§ TEXT SEGMENT:
○ ○ ○ ○ ○

We have been following the story of the Israelites, from Jacob to Moses this summer, and it is ever so striking how faithless the people, these chosen ones, God’s people, seem to be.  Is it any wonder they also experience God’s wrath – as they, who have been blessed so abundantly, stray so very far from God’s ways and God’s heart?!

Finally, under Moses’ leadership, the nation has been liberated from the heavy hand of Egypt, but despite having witnessed God’s judgement on Egypt in sign and wonder and heart-break; despite having narrowly escaped the full military power of Egypt, crossing the very Red Sea on foot, while the waters ceased their flow on both sides of them; despite receiving manna in the morning and quail in the evening the people still doubt God.  The people still complain.  The people still fear for their well-being.  They fear they will not have…food and pleasure and provision.

Can you believe it? 
Would you be changed if you’d walked through a corridor of water, held back by the hand of God, saving your life in the nick of time?
Would you be changed if you were rescued out of slavery?!

It is easy to point the finger.

 

And yet,…
What about you?
What about me?

 

As for myself, I was blessed to be raised in a family of God-fearing parents.  I was sheltered from many a storm and heartache because of that.

○ ○ ○ ○ ○

§ DATA SEGMENT:
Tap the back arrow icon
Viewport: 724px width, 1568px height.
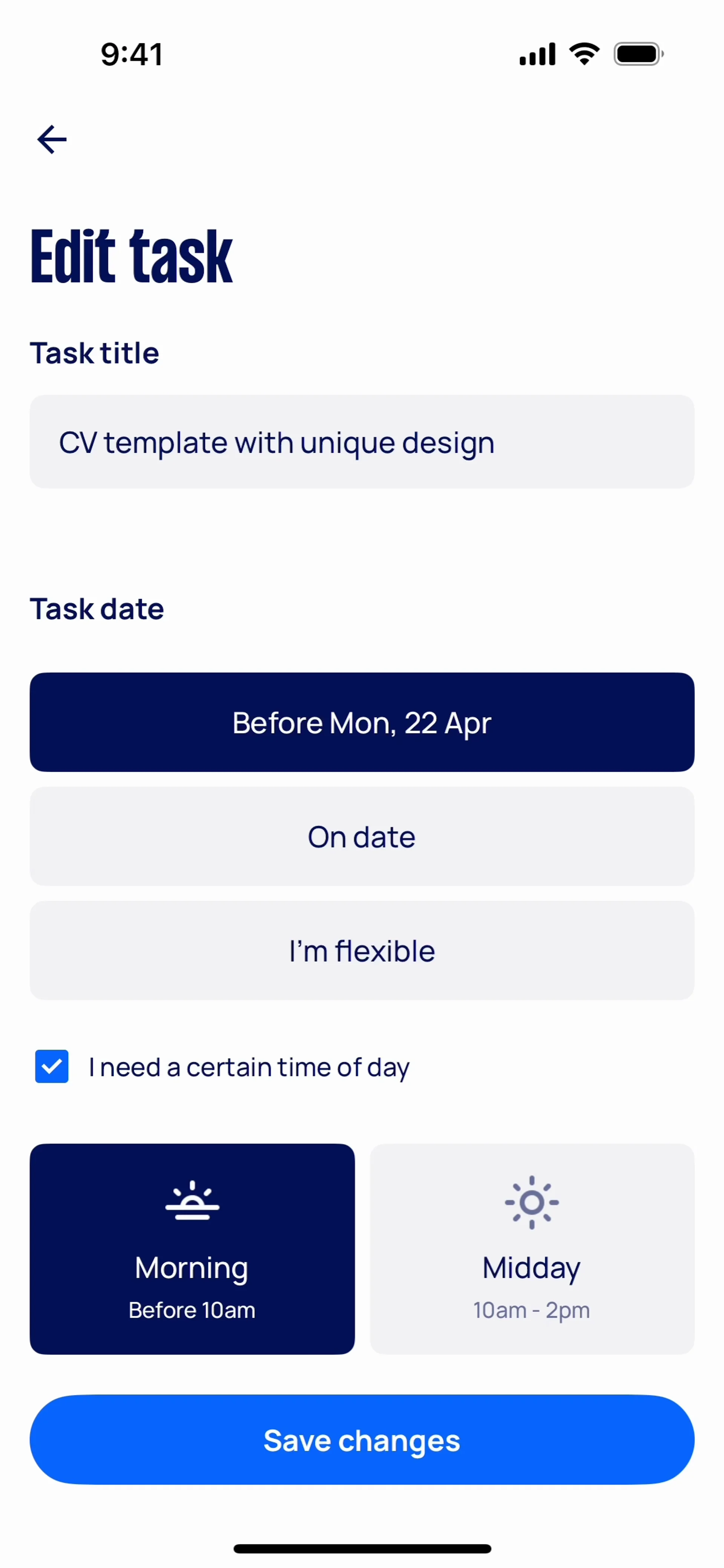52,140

○ ○ ○ ○ ○

§ GOAL OF THE EXERCISE: Transcribe the sermon text above exactly, everything from "Can you believe" down to "out of slavery?!".

§ THE REPLY:
Can you believe it? 
Would you be changed if you’d walked through a corridor of water, held back by the hand of God, saving your life in the nick of time?
Would you be changed if you were rescued out of slavery?!